Rather than spending money on brochures and audio and video business cards, advisors will focus on building client friendly websites, packed with useful information and resources for clients – and then invite prospects to browse their site, giving them a sense of what life as a client would be like.
And rather than inviting prospects to special workshops or lunches for prospective clients (and have these prospects with their defenses up, waiting for the sales pitch), advisors will say: “I run a regular series of sandwich lunches in my boardroom for interested clients, talking about what’s happening in markets. If you’re interested in sitting in, I’d be happy to have you join us.”
It would be wrong to suggest that this approach is entirely new.
In the late 90s, I talked to an investment advisor focused on high end investors with $5 million plus about how he had built his client base. What had worked best for him were monthly lunches in a private club he belonged to for any existing and prospective clients interested in attending. Some clients attended two or three times a year, many others never attended – in his view, the key was that all clients had the opportunity to attend.
These lunches were very informal – typically he spent no more than 20 minutes highlighting recent market developments and his outlook for the period ahead, then opened the floor to questions and discussion. He limited attendance to twelve people – if there was more demand than that he held another lunch.
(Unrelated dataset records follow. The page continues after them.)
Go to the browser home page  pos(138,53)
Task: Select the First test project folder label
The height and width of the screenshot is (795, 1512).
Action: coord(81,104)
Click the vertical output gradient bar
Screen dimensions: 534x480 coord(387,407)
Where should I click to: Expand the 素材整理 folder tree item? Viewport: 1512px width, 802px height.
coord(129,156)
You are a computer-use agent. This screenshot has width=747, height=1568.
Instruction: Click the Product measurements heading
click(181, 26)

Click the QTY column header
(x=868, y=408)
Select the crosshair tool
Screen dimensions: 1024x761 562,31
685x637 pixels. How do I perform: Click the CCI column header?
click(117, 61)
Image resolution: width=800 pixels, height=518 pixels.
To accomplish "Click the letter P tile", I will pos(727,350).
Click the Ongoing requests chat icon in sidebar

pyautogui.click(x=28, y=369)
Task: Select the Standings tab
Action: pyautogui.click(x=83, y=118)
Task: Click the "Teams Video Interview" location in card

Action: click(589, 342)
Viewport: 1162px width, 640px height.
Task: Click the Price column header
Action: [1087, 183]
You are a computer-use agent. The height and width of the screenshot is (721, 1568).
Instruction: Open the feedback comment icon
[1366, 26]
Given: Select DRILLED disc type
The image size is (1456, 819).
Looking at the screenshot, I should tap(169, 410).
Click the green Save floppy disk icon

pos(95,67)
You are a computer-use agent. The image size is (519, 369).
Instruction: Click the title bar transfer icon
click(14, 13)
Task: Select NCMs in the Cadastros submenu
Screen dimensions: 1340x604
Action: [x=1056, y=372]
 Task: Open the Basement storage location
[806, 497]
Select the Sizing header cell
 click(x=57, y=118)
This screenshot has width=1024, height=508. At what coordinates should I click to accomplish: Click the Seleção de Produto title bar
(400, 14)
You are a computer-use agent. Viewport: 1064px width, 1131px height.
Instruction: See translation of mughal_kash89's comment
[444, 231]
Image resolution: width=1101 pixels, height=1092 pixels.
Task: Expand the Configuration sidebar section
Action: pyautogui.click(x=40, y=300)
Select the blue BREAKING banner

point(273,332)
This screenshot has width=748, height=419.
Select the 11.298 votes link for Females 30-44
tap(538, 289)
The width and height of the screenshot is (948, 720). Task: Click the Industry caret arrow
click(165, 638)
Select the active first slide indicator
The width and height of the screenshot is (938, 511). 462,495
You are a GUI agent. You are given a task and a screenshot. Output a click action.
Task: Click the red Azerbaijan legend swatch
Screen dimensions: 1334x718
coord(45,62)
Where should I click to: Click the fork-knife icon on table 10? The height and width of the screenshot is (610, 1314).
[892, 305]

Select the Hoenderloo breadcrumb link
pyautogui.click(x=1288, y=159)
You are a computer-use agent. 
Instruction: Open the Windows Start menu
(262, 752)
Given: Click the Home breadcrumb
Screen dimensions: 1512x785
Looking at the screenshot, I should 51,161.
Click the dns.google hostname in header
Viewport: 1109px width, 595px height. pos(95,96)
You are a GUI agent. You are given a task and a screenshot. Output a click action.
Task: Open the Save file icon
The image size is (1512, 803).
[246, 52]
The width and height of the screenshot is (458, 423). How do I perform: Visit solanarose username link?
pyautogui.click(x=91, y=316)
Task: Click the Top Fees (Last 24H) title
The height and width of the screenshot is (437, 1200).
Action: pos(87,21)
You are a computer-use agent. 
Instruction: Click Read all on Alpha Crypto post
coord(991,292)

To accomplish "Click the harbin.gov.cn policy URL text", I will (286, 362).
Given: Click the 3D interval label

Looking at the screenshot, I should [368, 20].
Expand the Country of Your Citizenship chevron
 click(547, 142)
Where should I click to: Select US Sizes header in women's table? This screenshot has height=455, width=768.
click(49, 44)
He had tried many ways to bring new clients on board before hitting on this approach – but found this had far and away the most success. His focus when talking to prospective clients was to get them out to one of these lunches – and over time, he found that clients became comfortable inviting friends to attend along with them.
All of this assumes, of course, that advisors have client communication that they can point prospects to – whether it be investing in a client friendly website, sending articles on a regular basis, offering conference calls or hosting client luncheon roundtables and presentations. (If you’re interested in learning more about some of these tactics, take a look at the Winning Strategies in Challenging Markets video interview series at tv.investmentexecutive.com.)
The good news is that for advisors who do invest the time and effort to ramp up client communication, extending it to prospects is both an effective and efficient method of maximizing the return you get on that investment … and will allow you to get past the downward spiral in response rates to mass prospecting.